--- Data for the task ---

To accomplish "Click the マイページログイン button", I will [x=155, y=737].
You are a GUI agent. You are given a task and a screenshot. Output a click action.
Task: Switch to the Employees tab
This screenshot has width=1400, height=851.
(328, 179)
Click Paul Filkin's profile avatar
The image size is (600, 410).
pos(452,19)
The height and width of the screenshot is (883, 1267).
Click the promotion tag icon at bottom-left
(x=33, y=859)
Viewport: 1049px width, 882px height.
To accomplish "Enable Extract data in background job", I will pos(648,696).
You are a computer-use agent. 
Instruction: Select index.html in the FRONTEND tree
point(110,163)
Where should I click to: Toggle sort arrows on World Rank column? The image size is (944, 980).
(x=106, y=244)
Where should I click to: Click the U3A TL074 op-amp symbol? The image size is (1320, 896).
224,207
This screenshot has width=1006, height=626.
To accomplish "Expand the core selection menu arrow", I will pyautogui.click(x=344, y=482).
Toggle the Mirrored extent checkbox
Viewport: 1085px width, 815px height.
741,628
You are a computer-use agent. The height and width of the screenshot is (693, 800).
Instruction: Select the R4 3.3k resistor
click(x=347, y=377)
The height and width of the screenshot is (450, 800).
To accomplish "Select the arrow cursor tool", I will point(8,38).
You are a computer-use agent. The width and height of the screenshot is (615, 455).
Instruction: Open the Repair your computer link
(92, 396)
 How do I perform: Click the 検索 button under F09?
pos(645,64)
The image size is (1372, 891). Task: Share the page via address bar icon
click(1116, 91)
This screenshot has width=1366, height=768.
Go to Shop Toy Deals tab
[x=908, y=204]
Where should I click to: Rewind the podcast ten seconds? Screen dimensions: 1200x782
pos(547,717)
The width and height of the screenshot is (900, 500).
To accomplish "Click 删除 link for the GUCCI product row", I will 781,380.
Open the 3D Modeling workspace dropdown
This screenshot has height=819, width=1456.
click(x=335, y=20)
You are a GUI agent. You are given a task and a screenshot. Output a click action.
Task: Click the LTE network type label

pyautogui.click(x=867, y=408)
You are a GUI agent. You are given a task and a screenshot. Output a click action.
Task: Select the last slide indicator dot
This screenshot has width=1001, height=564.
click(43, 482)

---

# [What needs to be done]
Can you copy every one of the rows above, character for character, without changing anything?

# [The solution]
To accomplish "Click the マイページログイン button", I will [x=155, y=737].
You are a GUI agent. You are given a task and a screenshot. Output a click action.
Task: Switch to the Employees tab
This screenshot has width=1400, height=851.
(328, 179)
Click Paul Filkin's profile avatar
The image size is (600, 410).
pos(452,19)
The height and width of the screenshot is (883, 1267).
Click the promotion tag icon at bottom-left
(x=33, y=859)
Viewport: 1049px width, 882px height.
To accomplish "Enable Extract data in background job", I will pos(648,696).
You are a computer-use agent. 
Instruction: Select index.html in the FRONTEND tree
point(110,163)
Where should I click to: Toggle sort arrows on World Rank column? The image size is (944, 980).
(x=106, y=244)
Where should I click to: Click the U3A TL074 op-amp symbol? The image size is (1320, 896).
224,207
This screenshot has width=1006, height=626.
To accomplish "Expand the core selection menu arrow", I will pyautogui.click(x=344, y=482).
Toggle the Mirrored extent checkbox
Viewport: 1085px width, 815px height.
741,628
You are a computer-use agent. The height and width of the screenshot is (693, 800).
Instruction: Select the R4 3.3k resistor
click(x=347, y=377)
The height and width of the screenshot is (450, 800).
To accomplish "Select the arrow cursor tool", I will point(8,38).
You are a computer-use agent. The width and height of the screenshot is (615, 455).
Instruction: Open the Repair your computer link
(92, 396)
 How do I perform: Click the 検索 button under F09?
pos(645,64)
The image size is (1372, 891). Task: Share the page via address bar icon
click(1116, 91)
This screenshot has width=1366, height=768.
Go to Shop Toy Deals tab
[x=908, y=204]
Where should I click to: Rewind the podcast ten seconds? Screen dimensions: 1200x782
pos(547,717)
The width and height of the screenshot is (900, 500).
To accomplish "Click 删除 link for the GUCCI product row", I will 781,380.
Open the 3D Modeling workspace dropdown
This screenshot has height=819, width=1456.
click(x=335, y=20)
You are a GUI agent. You are given a task and a screenshot. Output a click action.
Task: Click the LTE network type label

pyautogui.click(x=867, y=408)
You are a GUI agent. You are given a task and a screenshot. Output a click action.
Task: Select the last slide indicator dot
This screenshot has width=1001, height=564.
click(43, 482)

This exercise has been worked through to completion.